:: Input rows

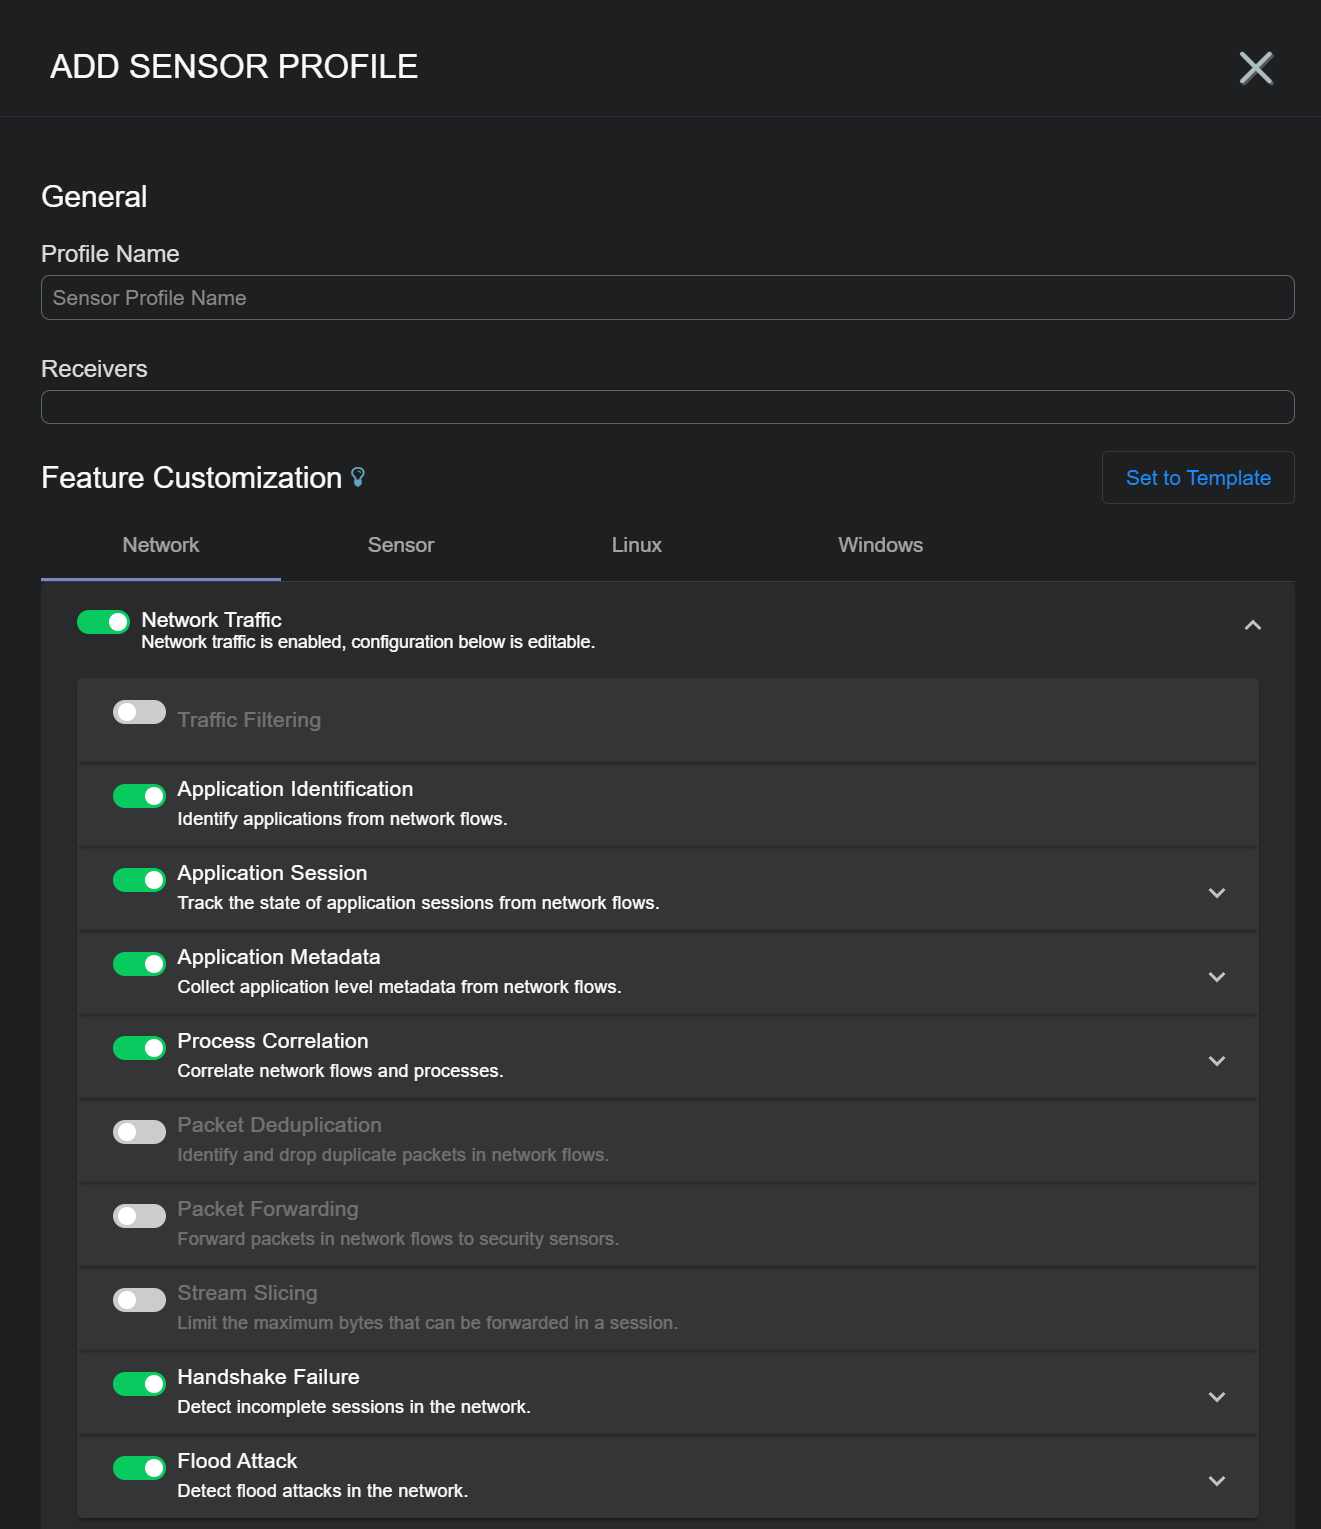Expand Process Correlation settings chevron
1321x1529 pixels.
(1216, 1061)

::::
:: Input rows

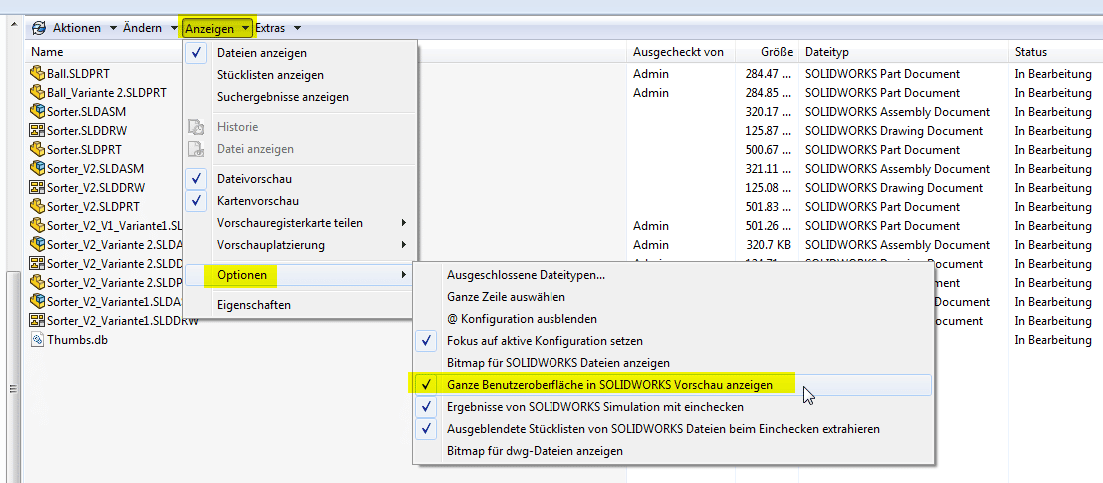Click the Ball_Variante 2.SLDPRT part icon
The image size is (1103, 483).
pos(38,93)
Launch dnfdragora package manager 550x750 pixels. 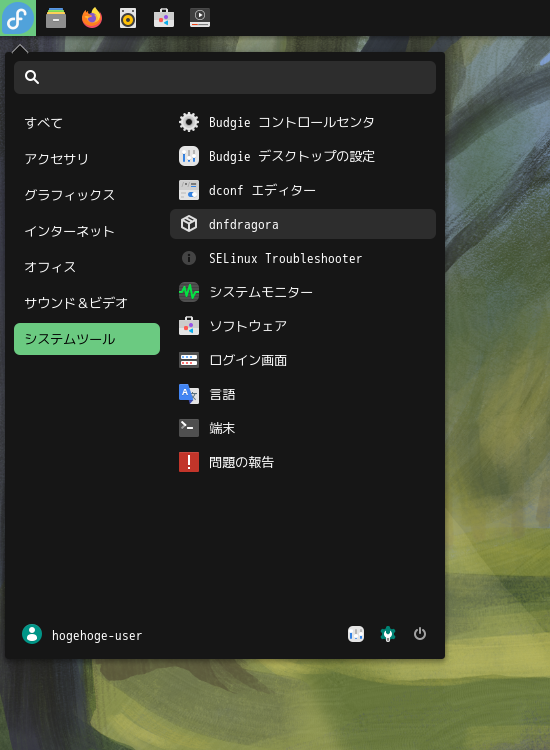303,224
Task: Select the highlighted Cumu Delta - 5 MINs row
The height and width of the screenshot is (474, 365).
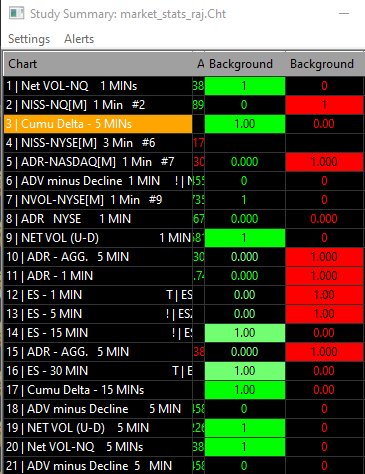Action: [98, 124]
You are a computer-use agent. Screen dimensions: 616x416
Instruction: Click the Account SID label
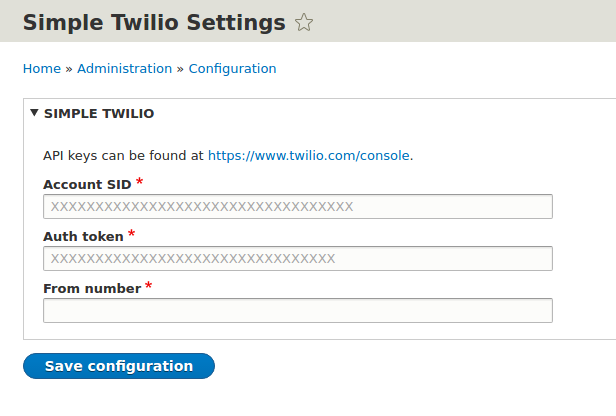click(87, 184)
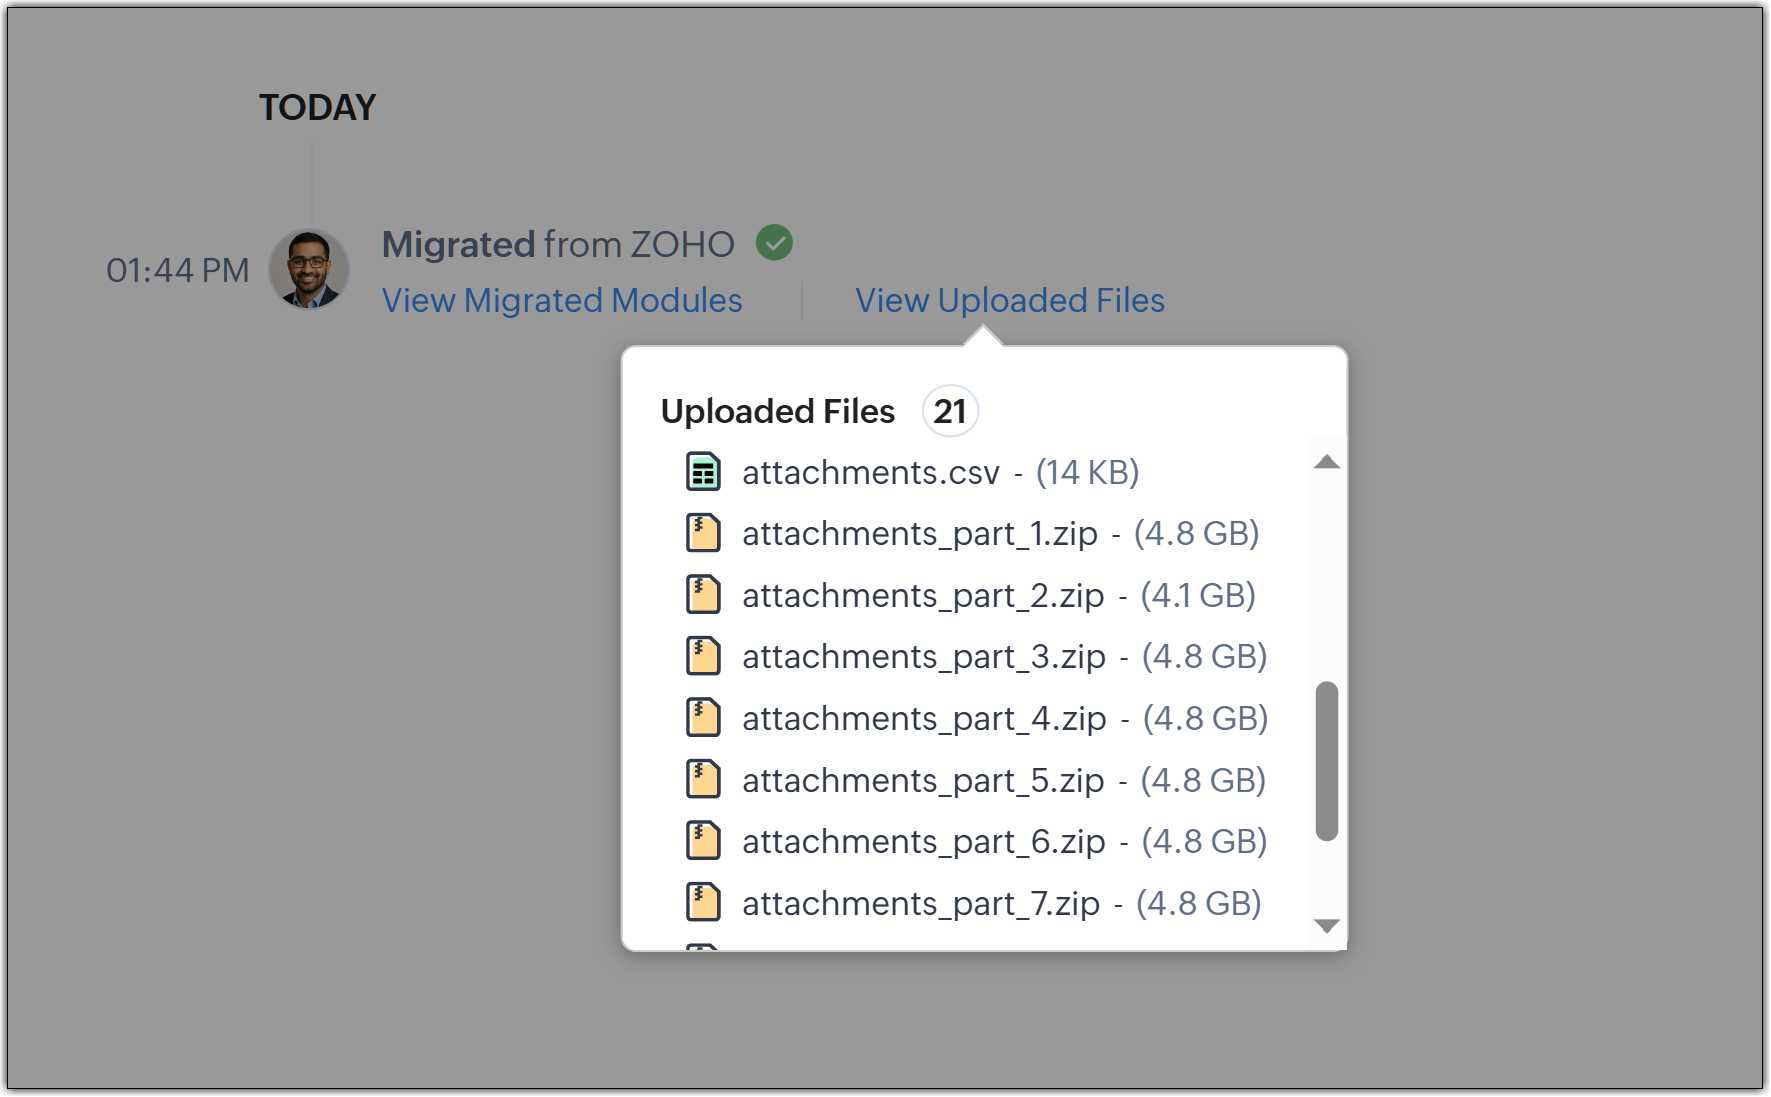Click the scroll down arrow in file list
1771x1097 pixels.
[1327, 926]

::::
:: Input rows

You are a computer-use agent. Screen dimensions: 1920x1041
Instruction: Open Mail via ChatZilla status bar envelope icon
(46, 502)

::::

**Instructions for the task:** Edit the records from the line containing "Expand Process Correlation settings chevron" through the line containing "(1216, 1061)" so that "chevron" becomes "arrow" and everything else stays unchanged. Give back only those lines, without the pictures.

**Output:**
Expand Process Correlation settings arrow
1321x1529 pixels.
(1216, 1061)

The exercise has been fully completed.